Reclaim Our History
Feb. 16. 1942: Conscientious objectors arrested after walking out of work
camp, Merom, Indiana.
Feb. 17. 1975: Several hundred residents of Wyhl, Germany, occupy the
construction site of a nuclear power plant. Police responded with water
cannons and arrests; by the following week, 28,000 had joined the
occupation, and police withdrew for over a year. This is believed to have
been the first such plant occupation in the world.
Feb. 18. 1867: Nonviolent resistance to Austrian oppression results in
separate constitution, Hungary. 1965: Civil rights worker Jimmie Lee
Jackson is beaten and shot by state police in Marion, Alabama. He dies
eight days later.
Feb. 19. 1942: 112,000 citizens of Japanese ancestry interned in U.S.

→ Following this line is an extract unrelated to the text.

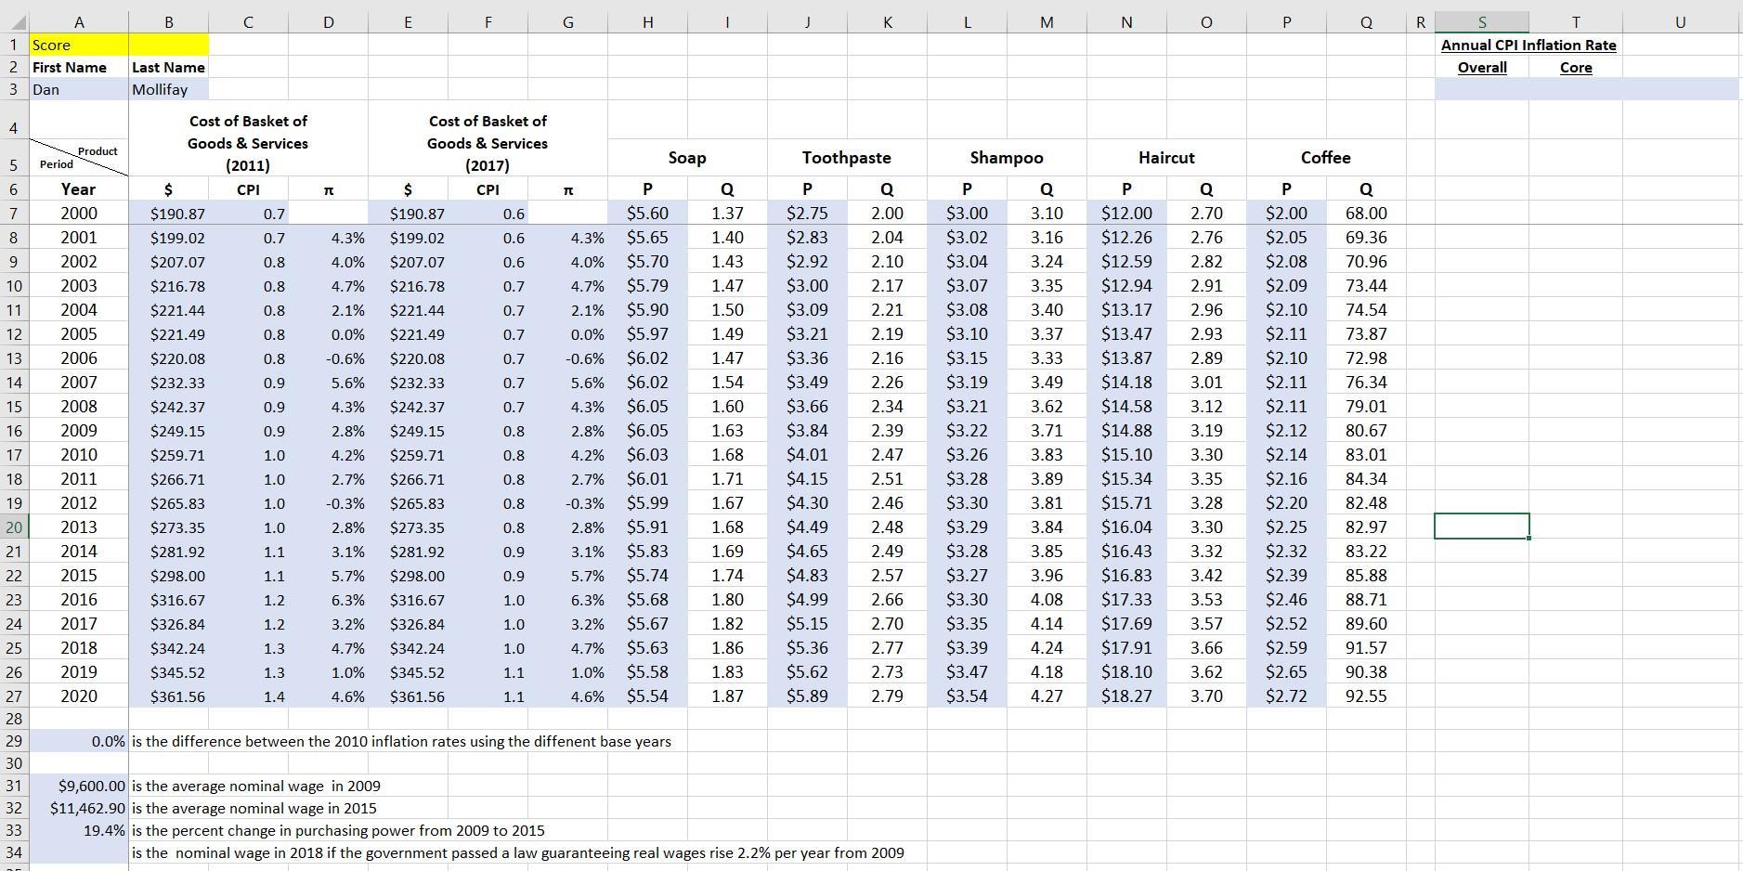Select the Overall label cell
The height and width of the screenshot is (871, 1743).
[1482, 67]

concentration camps set up from this day, ten weeks after the bombing of
Pearl Harbor.
Feb. 20. 1942: Norweigan teachers begin successful nonviolent strike
against Nazification of schools. 1956: U.S. rejects Soviet proposal to ban
nuclear weapons tests and deployment.
Feb. 21. 1934: Augusto C. Sandino, hero of Nicaraguan independence,
assassinated in Managua. 1972: Beginning of the trial of Fr. Philip
Berrigan and six other nonviolent activists (The "Harrisburg Seven") in
Harrisburg, PA, for an alleged plot to kidnap Henry Kissinger. Proceedings
later end in a mistrial.
Feb. 22. 1943: Sophie Scholl, a 22-year-old activist at Munich University,
is executed after being convicted of urging students to rise up and
overthrow the Nazi government. 1974: Sam Lovejoy topples weather tower for
proposed nucelar power plant, Montague, MA. First act of civil disobedience
against nuclear power in U.S.
Feb. 23. 1868: Birth of black nationalist W.E.B. DuBois. 1936: Puerto Rican
nationals assassinate Puerto Rico's U.S. police chief, E. Francis Riggs.

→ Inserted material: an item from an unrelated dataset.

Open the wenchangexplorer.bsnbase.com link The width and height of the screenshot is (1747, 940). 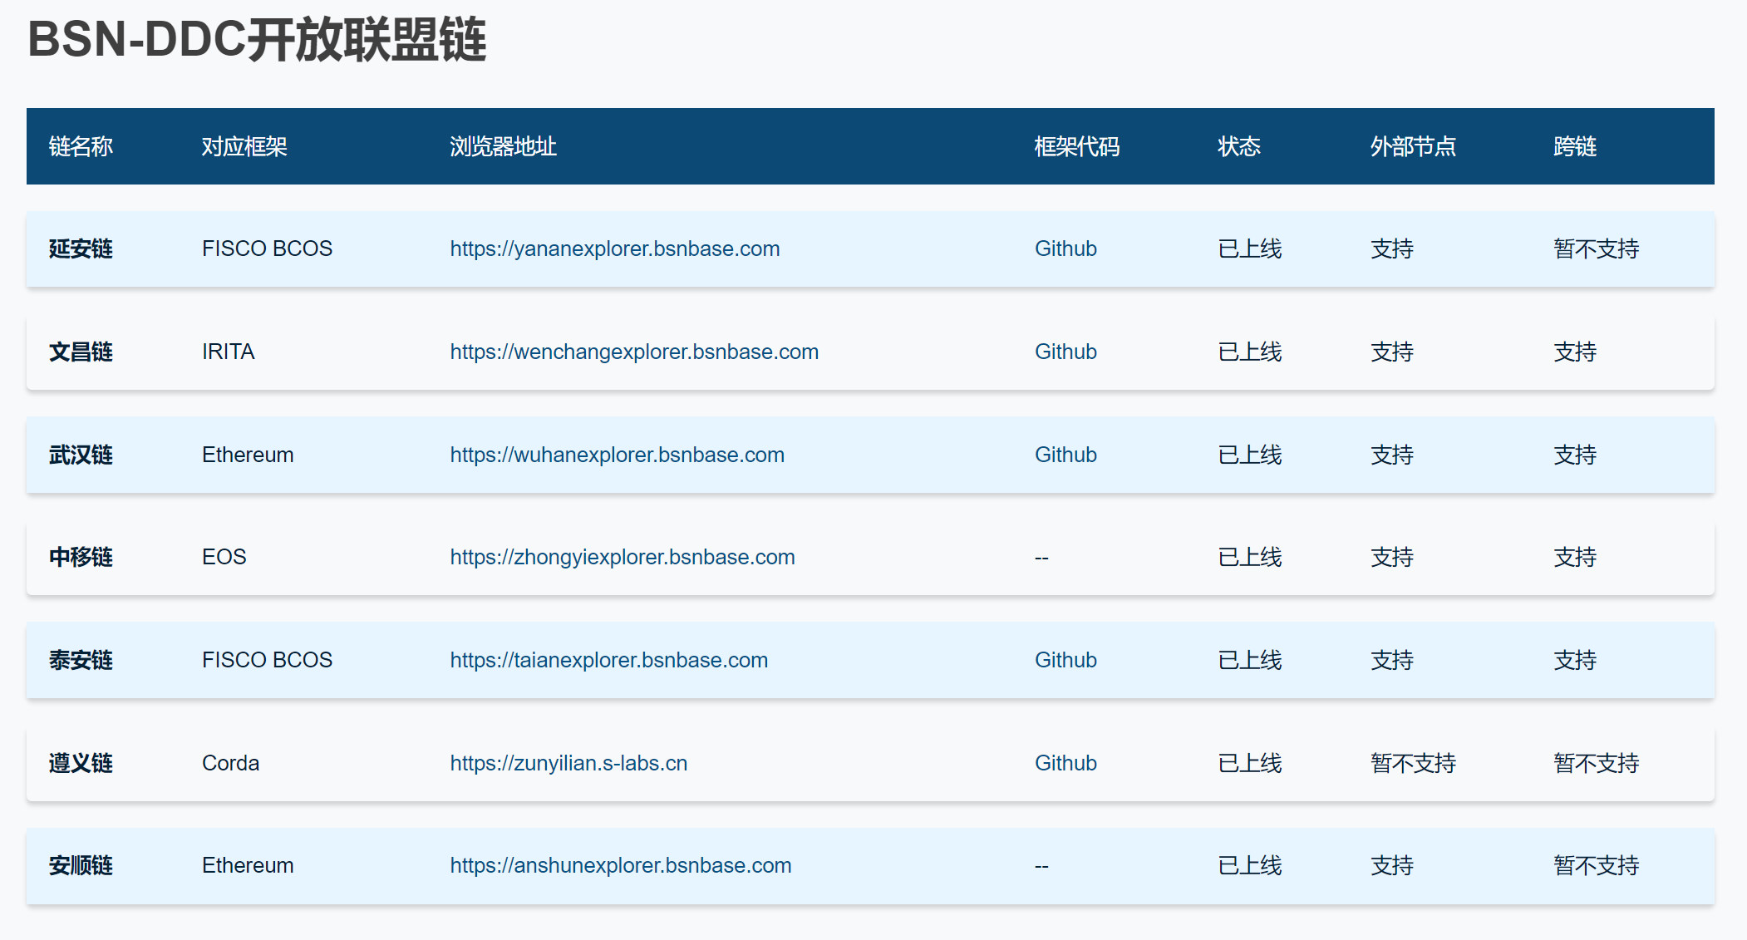[x=633, y=352]

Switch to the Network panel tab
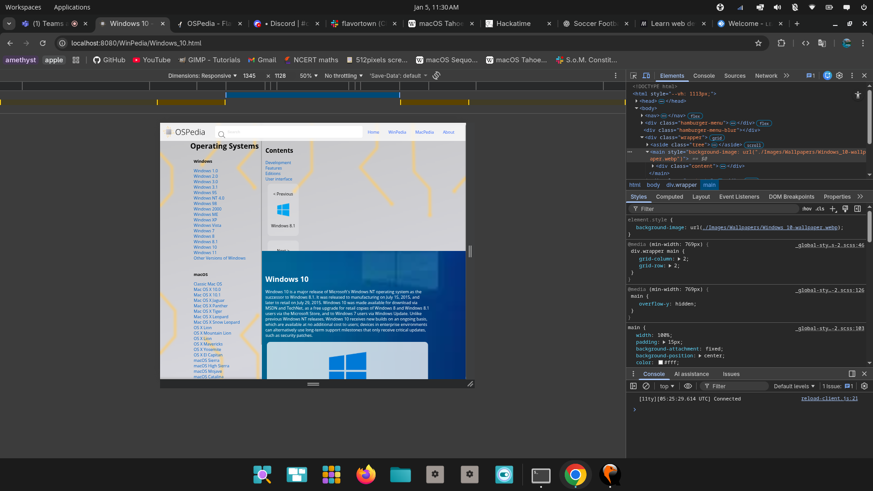(766, 76)
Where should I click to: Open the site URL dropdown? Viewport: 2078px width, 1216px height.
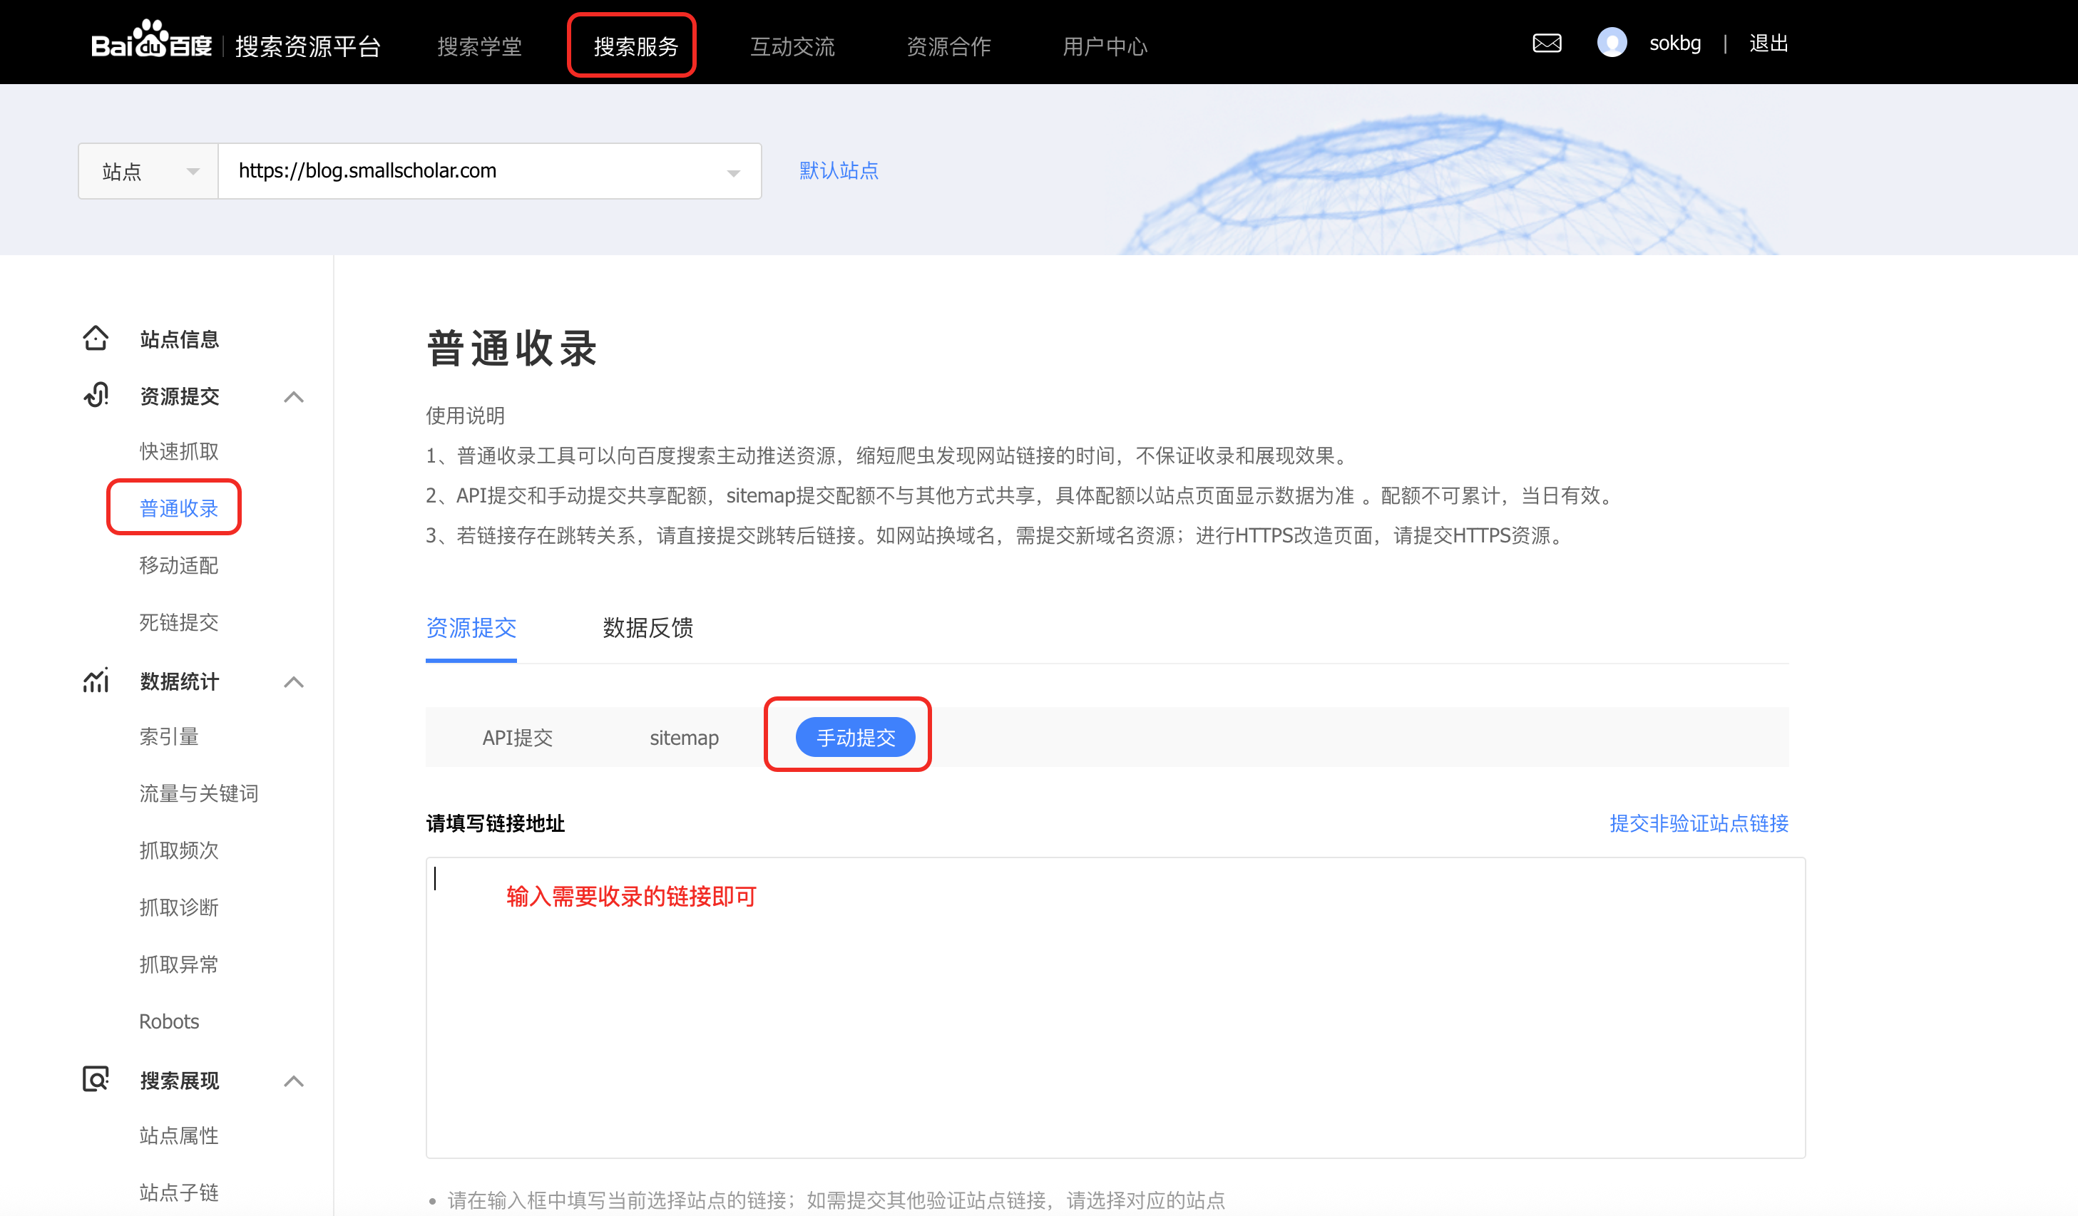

Feb. 24. 1912: Elizabeth Gurley Flynn leads Bread and Roses textile strike
rally of 20,000 women, Lowell, Massachusetts. 1966: David Miller and Russel
Wills become first Seattle residents to refuse induction into armed forces
to protest Vietnam War. Wills is later sentenced to two years in prison for
his refusal.
Feb. 25. 1870: Hiram Revels becomes first black U.S. Senator. 1986: Mass
demonstrations overthrow Marcos dictatorship, Manila, Philippines.
Feb. 26. 1991: U.S. air forces, in the infamous "turkey shoot," drop
fuel-air bombs and massacre thousands of retreating Iraqi personnel on the
Basra road from Kuwait into Iraq.
Feb. 27. 1973: Village of Wounded Knee, SD, occupied by American Indian
Movement activists in response to campaign of terror by tribal and FBI
officials.
Feb. 28. 1989: Nevada-Semipalatnisk Movement to Stop All Nuclear Testing
founded in USSR. 1991: Three soldiers seek sanctuary as objectors to Gulf
War in Riverside Church, New York City.
Feb. 29. 1968: The summary report of the Kerner Commission on Civil
Disorders faults excessive police force in U.S. ghettos.